Experimental memory control in continuous-variable optical quantum reservoir computing
摘要
Forecasting complex processes requires efficient learning from temporal data. Reservoir computing platforms enable such learning with minimal training cost. Quantum reservoir computing (QRC) extends this framework into the quantum domain, offering promising capabilities for online, quantum-enhanced machine learning tailored to temporal tasks. As in the classical case, photonics provides a natural platform for QRC. However, implementing native memory capabilities in practical photonic quantum systems remains a major challenge. Here we demonstrate a photonic QRC platform based on deterministically generated multimode squeezed states, exploiting spectral and temporal multiplexing in a continuous-variable setting with controllable fading memory.

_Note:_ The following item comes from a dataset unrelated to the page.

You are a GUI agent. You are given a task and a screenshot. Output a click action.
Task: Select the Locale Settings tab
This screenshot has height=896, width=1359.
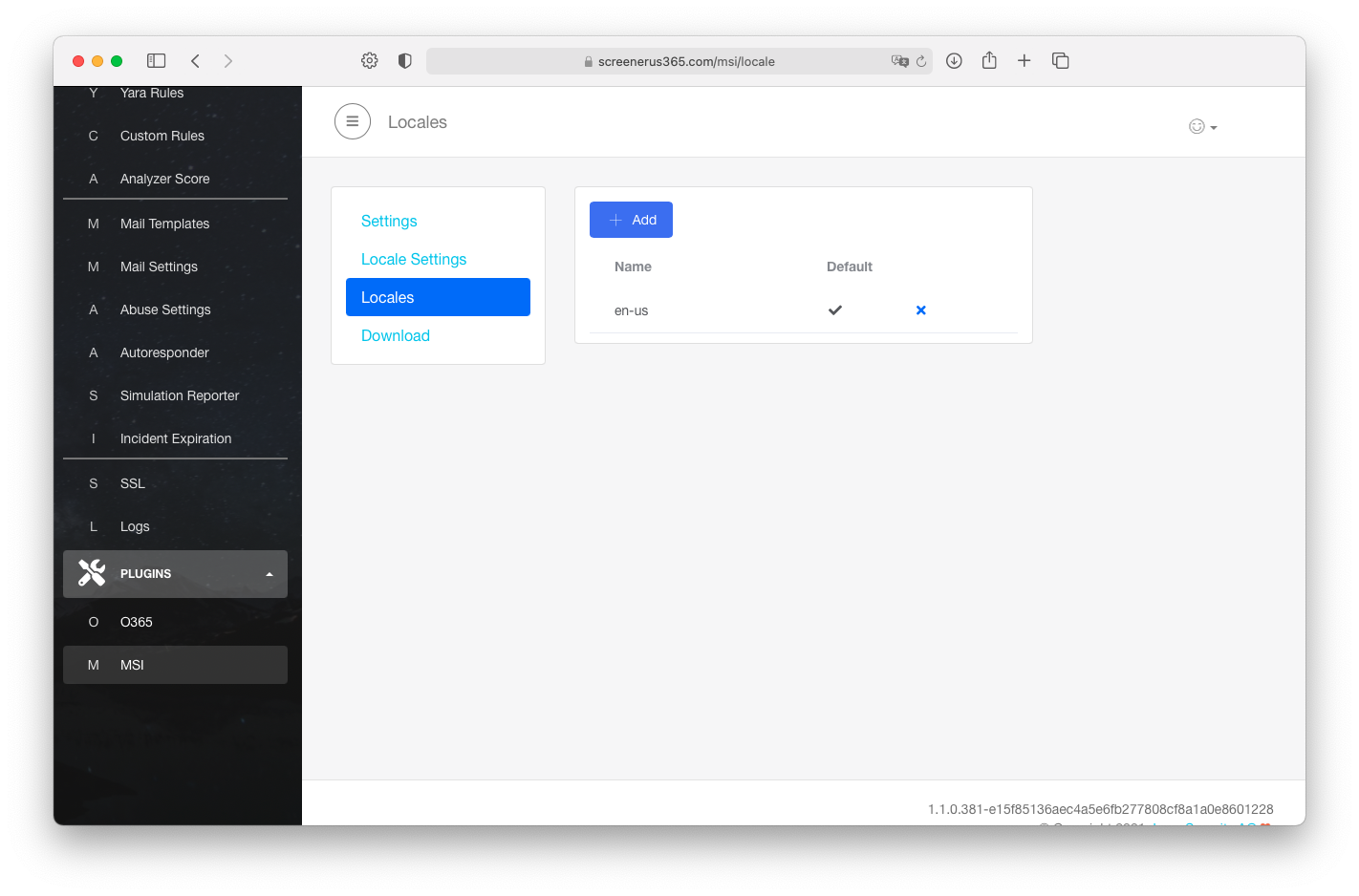click(414, 259)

Data is encoded via programmable pump phase shaping in an optical parametric process and retrieved through mode-selective homodyne detection. Real-time memory is implemented through feedback via electro-optic modulation, and expressivity is boosted via spatial multiplexing. This architecture enables nonlinear temporal tasks, including parity check at different delays and chaotic signal forecasting. All results are supported by a high-fidelity Digital Twin. Leveraging the entangled multimode structure enhances expressivity and memory capacity, establishing a scalable continuous-variable photonic platform for quantum-enhanced information processing.